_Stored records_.

------

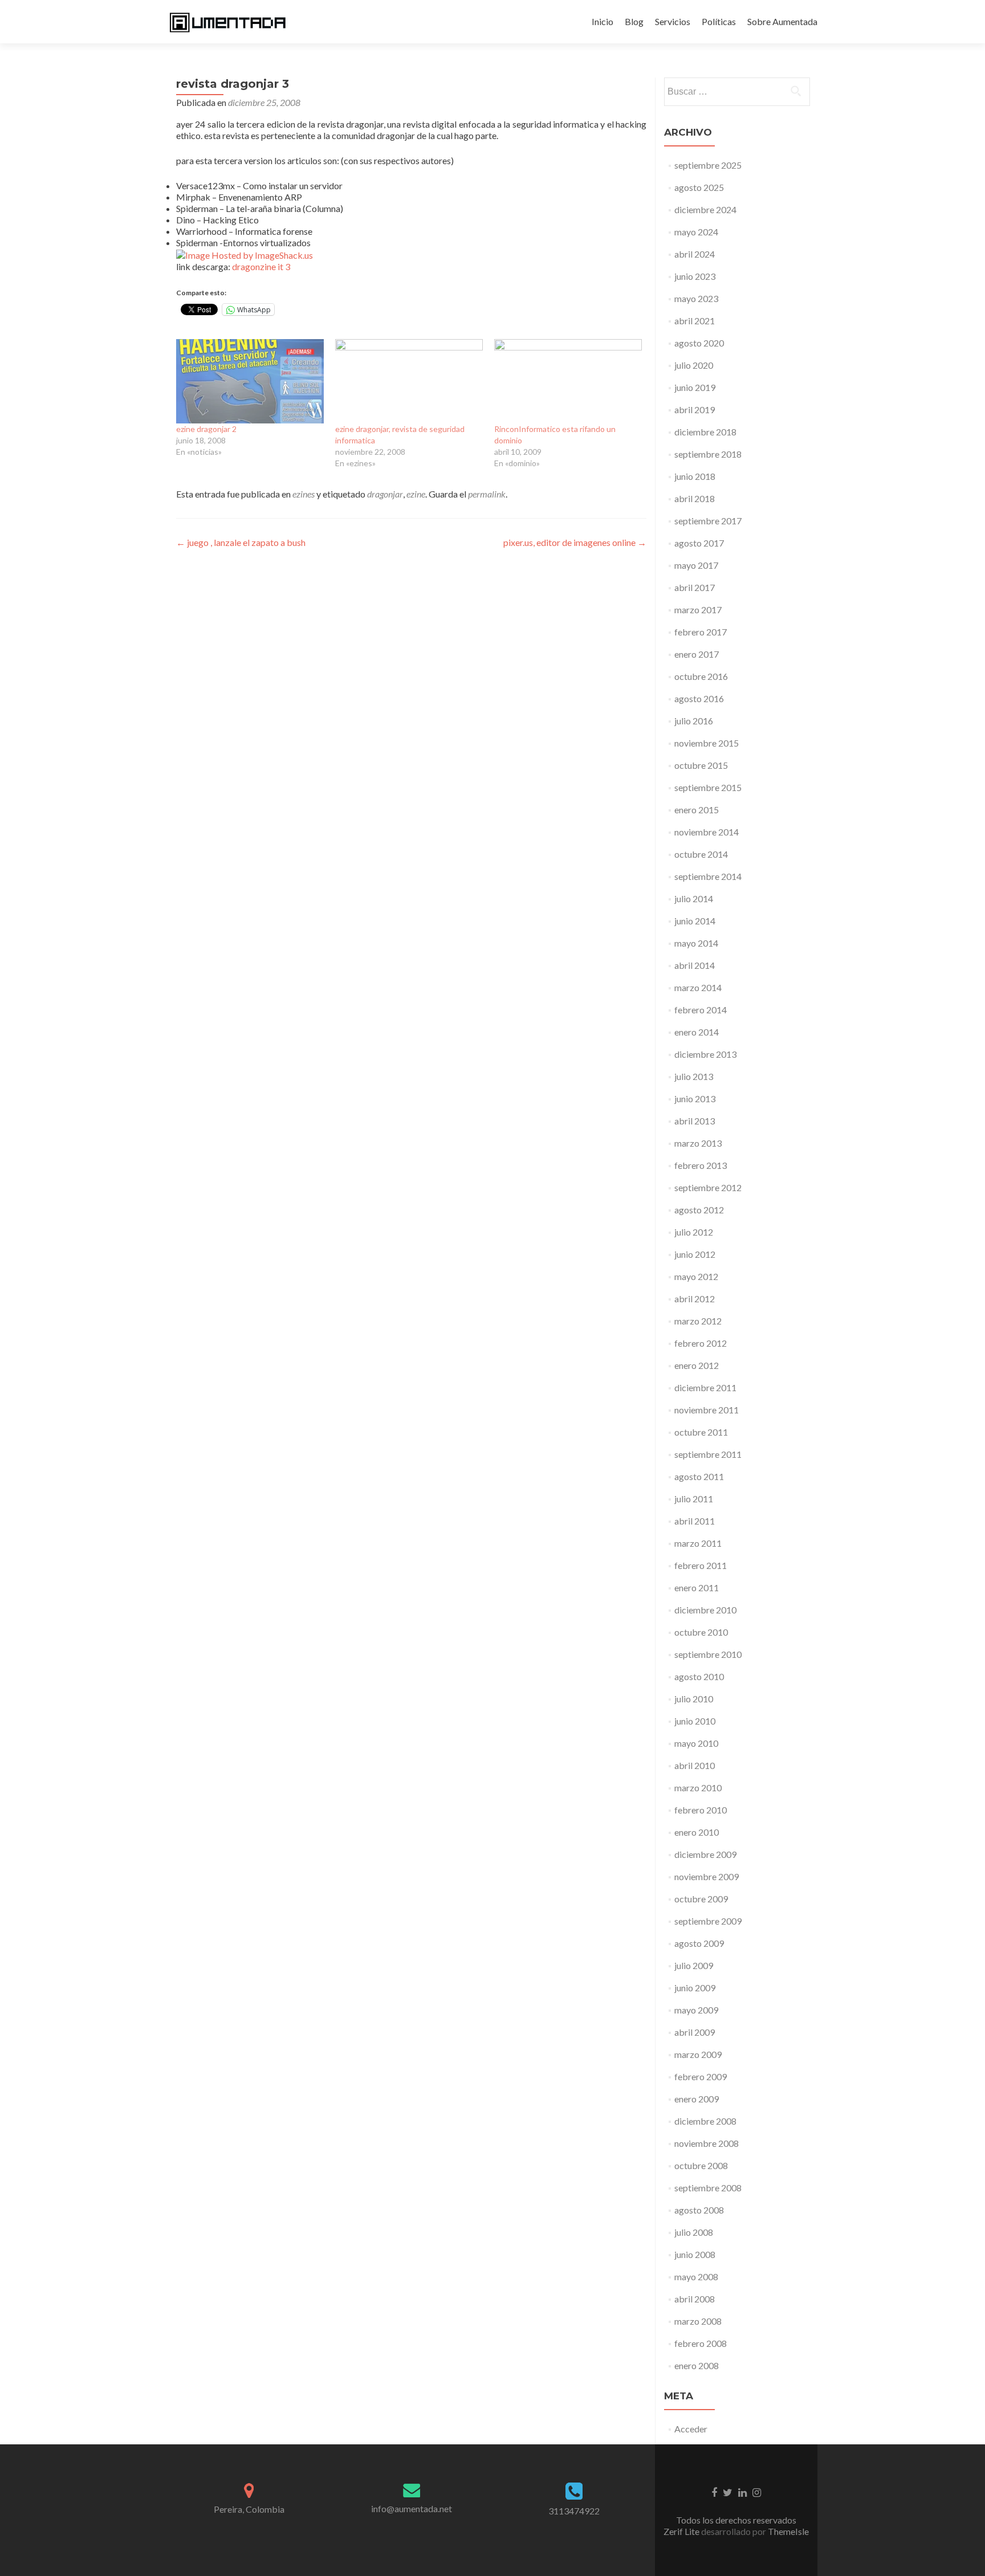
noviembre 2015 (706, 742)
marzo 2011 (698, 1543)
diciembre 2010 (705, 1609)
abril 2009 (694, 2032)
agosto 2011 (699, 1476)
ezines (303, 493)
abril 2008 (694, 2298)
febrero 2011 (700, 1565)
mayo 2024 (696, 231)
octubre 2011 (701, 1431)
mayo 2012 (696, 1276)
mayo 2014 (696, 943)
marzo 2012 (698, 1320)
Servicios (672, 21)
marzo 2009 (698, 2054)
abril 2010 (694, 1765)
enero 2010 (696, 1832)
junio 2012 (694, 1254)
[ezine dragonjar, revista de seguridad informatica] (409, 381)
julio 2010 (693, 1698)
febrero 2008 (700, 2343)
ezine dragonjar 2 (206, 429)
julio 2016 (693, 720)
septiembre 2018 (708, 454)
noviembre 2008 (706, 2143)
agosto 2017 (699, 542)
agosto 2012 (699, 1209)
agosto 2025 (699, 187)
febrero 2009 (700, 2076)
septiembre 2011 (708, 1454)
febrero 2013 (700, 1165)
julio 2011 (693, 1498)
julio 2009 (693, 1965)
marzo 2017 (698, 609)
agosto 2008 (699, 2209)
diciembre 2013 (705, 1054)
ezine (415, 493)
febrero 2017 (700, 631)
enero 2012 (696, 1365)
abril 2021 (694, 320)
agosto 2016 (699, 698)
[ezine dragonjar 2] (250, 381)
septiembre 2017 (708, 520)
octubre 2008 (701, 2165)
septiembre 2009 (708, 1920)
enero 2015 (696, 809)
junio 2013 (694, 1098)
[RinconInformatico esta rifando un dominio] (568, 381)
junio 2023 (694, 276)
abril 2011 (694, 1520)
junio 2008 (694, 2254)
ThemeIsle (788, 2531)
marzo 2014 (698, 987)
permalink (487, 493)
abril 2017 (694, 587)
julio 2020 (693, 365)
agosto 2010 (699, 1676)
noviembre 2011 (706, 1409)
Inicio (602, 21)
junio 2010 (694, 1720)
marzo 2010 (698, 1787)
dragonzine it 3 (261, 266)
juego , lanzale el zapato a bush (241, 542)
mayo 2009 (696, 2009)
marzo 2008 (698, 2321)
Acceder (690, 2428)
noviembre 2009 (706, 1876)
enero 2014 (696, 1031)
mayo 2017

------

_Work item_. Take the lines above from the one containing "agosto 2008 (699, 2209)" down to the one containing "junio 2013 (694, 1098)", and transcribe them exactly, both ends included.

_Exercise result_.
agosto 2008 (699, 2209)
diciembre 2013 (705, 1054)
ezine (415, 493)
febrero 2017 (700, 631)
enero 2012 (696, 1365)
abril 2021 (694, 320)
agosto 2016 (699, 698)
[ezine dragonjar 2] (250, 381)
septiembre 2017 (708, 520)
octubre 2008 (701, 2165)
septiembre 2009 (708, 1920)
enero 2015 (696, 809)
junio 2013 (694, 1098)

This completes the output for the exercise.